- CHECK YOUR UNDERSTANDING:
• a. Write out the passage on culture in full, reproducing every word without alteration.
• b. Reproduce the records from their first line through the line containing "center [974, 44].", replacing "Identify" with "Determine" and leaving everything else unchanged.

Chapter 1
Discovering the Power of Culture
Since we will be talking a great deal about culture, and most of my audience does not actually know what that is, we need to start with a basic framework for the concept. I will define culture and unpackage it in detail in chapter 4, but here let me give a simple definition that should suit our purposes at this point. Culture is a human system for survival full of values, beliefs, information, and intuitive understandings through which we view and interpret our experience in the world. It causes the resulting behavior in each particular social context to seem normal. What people do not realize is that most of the culture for any group of people is invisible. We see the behavior it causes and only occasionally interact, somewhat superficially, with the unseen levels though they are always at work to shape that behavior. This frame of reference is far more critical than we realize for life to make sense.
Let me illustrate culture at work in producing behavior. Everything begins with foundational understandings, or assumptions, about reality. These result in beliefs about what is true in light of this assumed reality. These beliefs generate values about what is good or bad to do, and these values result in choices of behavior that become normal in each culture but differ from culture to culture. We’ll use a generalization from Japanese culture. Many traditional Japanese understand and assume everyone else understands that the world is full of nature spirits called kami. This is the basis of Shinto. This understanding leads to a belief that these spirits must inhabit natural forms such as mountains or old trees, especially old ginkgo trees. When a kami lives in an old tree, that tree spirit is called a kodama. This belief generates a value on the importance of showing respect and even reverence for the kodama in old trees. This prevalent value results in behaviors considered normal for traditional Japanese, such as showing respect or bowing to old trees or avoiding them if one is in a hurry and cannot stop to pay homage.
We usually list some twenty-five to thirty potential areas of difference between cultures. But when you consider the implications of these for many areas in life, some of them covering broad ranges of activity, we can easily count hundreds of such differences at work in a culture. Think of your own Western culture as different in nearly all of these areas of assumptions, beliefs, and values compared with non-Western cultures, including biblical cultures. And then, we must remember that similar behavior between two cultures does not mean similar values behind it, and similar values may not result in the same behavior. When we see some similarity between cultures, we generally assume too much. People crossing cultures need to be aware of the influence of these systems on the people of the host culture and their endeavors with them. But the most significant barrier is not the influence of their culture on the people we encounter; it is that of our own on us. It prevents us from gaining a valuable understanding of the host people in their situation.

- DATA FOR THIS EXERCISE:
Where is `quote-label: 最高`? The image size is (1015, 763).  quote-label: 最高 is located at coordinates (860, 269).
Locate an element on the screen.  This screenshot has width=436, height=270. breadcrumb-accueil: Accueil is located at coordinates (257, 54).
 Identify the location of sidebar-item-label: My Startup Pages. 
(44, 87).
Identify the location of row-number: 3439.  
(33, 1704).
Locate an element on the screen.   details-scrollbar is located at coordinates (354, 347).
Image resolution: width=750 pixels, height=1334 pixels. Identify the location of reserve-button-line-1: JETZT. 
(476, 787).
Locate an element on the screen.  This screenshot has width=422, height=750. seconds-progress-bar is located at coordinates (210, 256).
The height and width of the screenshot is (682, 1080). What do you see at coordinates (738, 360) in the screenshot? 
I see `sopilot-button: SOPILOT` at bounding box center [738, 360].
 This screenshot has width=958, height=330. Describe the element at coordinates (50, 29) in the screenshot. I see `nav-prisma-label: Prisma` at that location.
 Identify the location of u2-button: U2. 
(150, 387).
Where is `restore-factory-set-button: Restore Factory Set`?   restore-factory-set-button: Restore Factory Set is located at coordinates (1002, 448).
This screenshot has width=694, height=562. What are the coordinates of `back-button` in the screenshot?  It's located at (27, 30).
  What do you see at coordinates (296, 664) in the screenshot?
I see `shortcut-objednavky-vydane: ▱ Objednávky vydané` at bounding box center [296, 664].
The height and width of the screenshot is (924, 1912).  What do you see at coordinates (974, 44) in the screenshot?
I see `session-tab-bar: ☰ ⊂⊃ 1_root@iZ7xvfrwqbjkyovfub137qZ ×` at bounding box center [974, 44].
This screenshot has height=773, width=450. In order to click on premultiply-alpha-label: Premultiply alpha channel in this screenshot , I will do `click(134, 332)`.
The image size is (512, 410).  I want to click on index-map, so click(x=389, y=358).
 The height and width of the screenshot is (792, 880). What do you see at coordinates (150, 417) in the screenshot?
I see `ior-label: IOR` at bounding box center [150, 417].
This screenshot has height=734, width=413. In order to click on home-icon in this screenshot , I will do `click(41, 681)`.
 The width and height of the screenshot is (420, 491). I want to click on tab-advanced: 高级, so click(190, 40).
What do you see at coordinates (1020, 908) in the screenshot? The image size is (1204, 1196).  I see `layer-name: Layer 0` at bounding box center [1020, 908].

- LIST OF SOLUTIONS:
• a.
Chapter 1
Discovering the Power of Culture
Since we will be talking a great deal about culture, and most of my audience does not actually know what that is, we need to start with a basic framework for the concept. I will define culture and unpackage it in detail in chapter 4, but here let me give a simple definition that should suit our purposes at this point. Culture is a human system for survival full of values, beliefs, information, and intuitive understandings through which we view and interpret our experience in the world. It causes the resulting behavior in each particular social context to seem normal. What people do not realize is that most of the culture for any group of people is invisible. We see the behavior it causes and only occasionally interact, somewhat superficially, with the unseen levels though they are always at work to shape that behavior. This frame of reference is far more critical than we realize for life to make sense.
Let me illustrate culture at work in producing behavior. Everything begins with foundational understandings, or assumptions, about reality. These result in beliefs about what is true in light of this assumed reality. These beliefs generate values about what is good or bad to do, and these values result in choices of behavior that become normal in each culture but differ from culture to culture. We’ll use a generalization from Japanese culture. Many traditional Japanese understand and assume everyone else understands that the world is full of nature spirits called kami. This is the basis of Shinto. This understanding leads to a belief that these spirits must inhabit natural forms such as mountains or old trees, especially old ginkgo trees. When a kami lives in an old tree, that tree spirit is called a kodama. This belief generates a value on the importance of showing respect and even reverence for the kodama in old trees. This prevalent value results in behaviors considered normal for traditional Japanese, such as showing respect or bowing to old trees or avoiding them if one is in a hurry and cannot stop to pay homage.
We usually list some twenty-five to thirty potential areas of difference between cultures. But when you consider the implications of these for many areas in life, some of them covering broad ranges of activity, we can easily count hundreds of such differences at work in a culture. Think of your own Western culture as different in nearly all of these areas of assumptions, beliefs, and values compared with non-Western cultures, including biblical cultures. And then, we must remember that similar behavior between two cultures does not mean similar values behind it, and similar values may not result in the same behavior. When we see some similarity between cultures, we generally assume too much. People crossing cultures need to be aware of the influence of these systems on the people of the host culture and their endeavors with them. But the most significant barrier is not the influence of their culture on the people we encounter; it is that of our own on us. It prevents us from gaining a valuable understanding of the host people in their situation.

• b.
Where is `quote-label: 最高`? The image size is (1015, 763).  quote-label: 最高 is located at coordinates (860, 269).
Locate an element on the screen.  This screenshot has width=436, height=270. breadcrumb-accueil: Accueil is located at coordinates (257, 54).
 Determine the location of sidebar-item-label: My Startup Pages. 
(44, 87).
Determine the location of row-number: 3439.  
(33, 1704).
Locate an element on the screen.   details-scrollbar is located at coordinates (354, 347).
Image resolution: width=750 pixels, height=1334 pixels. Determine the location of reserve-button-line-1: JETZT. 
(476, 787).
Locate an element on the screen.  This screenshot has width=422, height=750. seconds-progress-bar is located at coordinates (210, 256).
The height and width of the screenshot is (682, 1080). What do you see at coordinates (738, 360) in the screenshot? 
I see `sopilot-button: SOPILOT` at bounding box center [738, 360].
 This screenshot has width=958, height=330. Describe the element at coordinates (50, 29) in the screenshot. I see `nav-prisma-label: Prisma` at that location.
 Determine the location of u2-button: U2. 
(150, 387).
Where is `restore-factory-set-button: Restore Factory Set`?   restore-factory-set-button: Restore Factory Set is located at coordinates (1002, 448).
This screenshot has width=694, height=562. What are the coordinates of `back-button` in the screenshot?  It's located at (27, 30).
  What do you see at coordinates (296, 664) in the screenshot?
I see `shortcut-objednavky-vydane: ▱ Objednávky vydané` at bounding box center [296, 664].
The height and width of the screenshot is (924, 1912).  What do you see at coordinates (974, 44) in the screenshot?
I see `session-tab-bar: ☰ ⊂⊃ 1_root@iZ7xvfrwqbjkyovfub137qZ ×` at bounding box center [974, 44].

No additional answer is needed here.